**Passage provided**
################
They do different things. Gpus do many similar math operations at once. Some things benefit from gpu acceleration greatly, but weather prediction has many complicated functions that require many varied calculations - requiring cpus, though certain aspects are gpu accelerated. In short, a petaflop on cpus ≠ a petaflop on gpus. Hope this helps.

Also the data sets for weather prediction tend to be absolutely enormous, at a minimum in the tens or hundreds of TB. So programs that can handle data access in addition to heavy floating point operations are important. So currently the target systems (i.e., what hardware the program is written to take advantage of) tend to be CPU based rather than GPU based. However with GPU speeds/cores increasing over the last couple of years - remember it has only really been in the last 3-5 years that GPUs have caught up to CPUs in compute performance - this may be changing.

 

The design/built times for supercomputer level machines is in the 5-10 year range, so the machines that you see going into production now were designed based on the prototypes and timelines from the chip manufacturers from years ago. You don't design/build a several million dollar computer in a weekend or even a year, just getting the funding takes years. Yes the final hardware used may change in detail but the base architecture and software is going to be the same, so you can't just drop in GPU computing when the performance exceeds your planning multi-CPU array at the last minute, even if it would be technically faster in some of your cases.
################
**What you will do**
• 1. List each reason the GPU-versus-CPU explanation gives for why weather prediction systems are built around CPUs instead of GPUs.
• 2. According to the GPU-versus-CPU explanation, what is the minimum size of weather prediction data sets?
• 3. Write the next paragraph of the GPU-versus-CPU explanation, continuing after its final sentence.

**Data listing**
################
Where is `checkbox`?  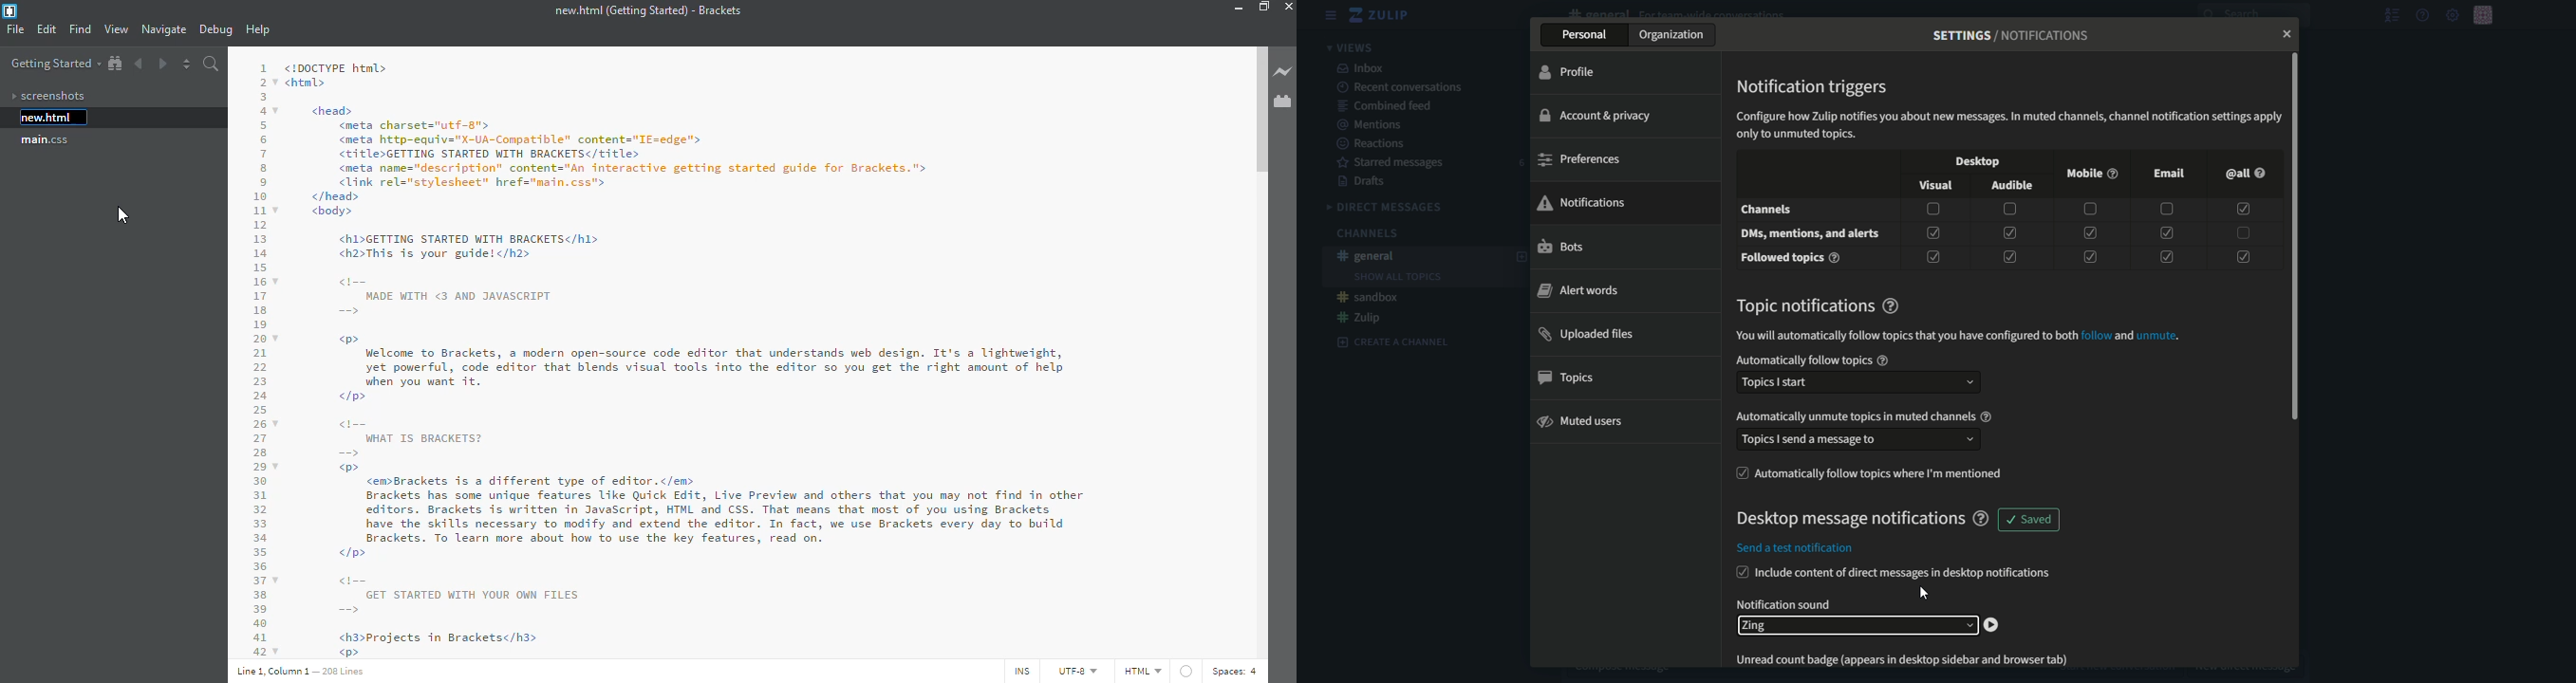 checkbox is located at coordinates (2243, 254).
################
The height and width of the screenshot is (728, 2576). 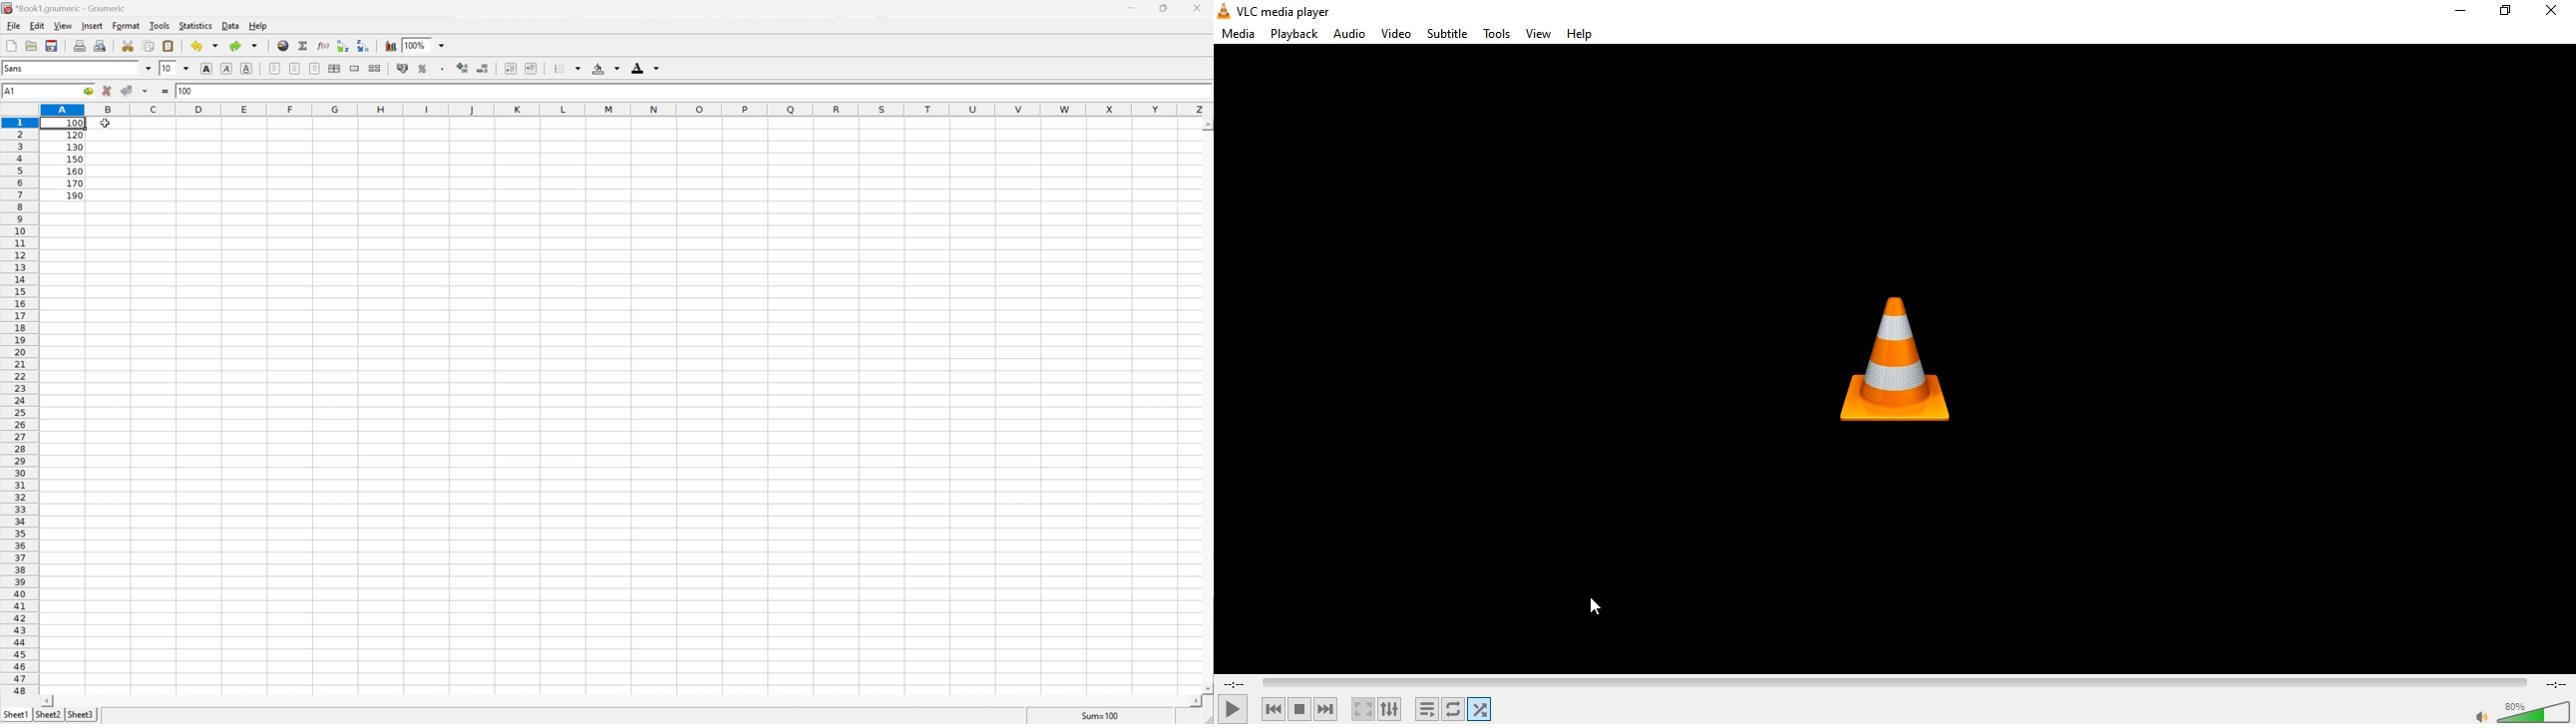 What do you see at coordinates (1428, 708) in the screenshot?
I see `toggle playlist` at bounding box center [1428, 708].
################
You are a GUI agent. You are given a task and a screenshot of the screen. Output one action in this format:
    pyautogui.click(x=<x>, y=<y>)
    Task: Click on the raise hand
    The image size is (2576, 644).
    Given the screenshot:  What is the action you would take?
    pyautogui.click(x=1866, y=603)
################
**Per-task outputs**
• 1.
- Weather prediction has many complicated functions that require many varied calculations, while GPUs do many similar math operations at once.
- Weather prediction data sets are enormous, at least tens or hundreds of TB, so programs must handle data access as well as heavy floating point operations.
- Supercomputer-level machines take 5 to 10 years to design and build, so their base architecture and software are set years ahead and GPU computing can't be dropped in at the last minute.

• 2. Tens or hundreds of TB.

• 3.
 

The GPU based supercomputers that are coming online are the first of the machines that were designed at the very leading edge of the 2010/2012 early indications that GPU compute was going to take off from looking at the NVIDA/AMD projected timelines of when they were releasing enterprise products. These supercomputers were huge risks for the companies making them because if the GPU compute had not advanced as fast as projected then they would be failing right now rather than being able to deliver actual supercomputers that are faster than most others at some tasks.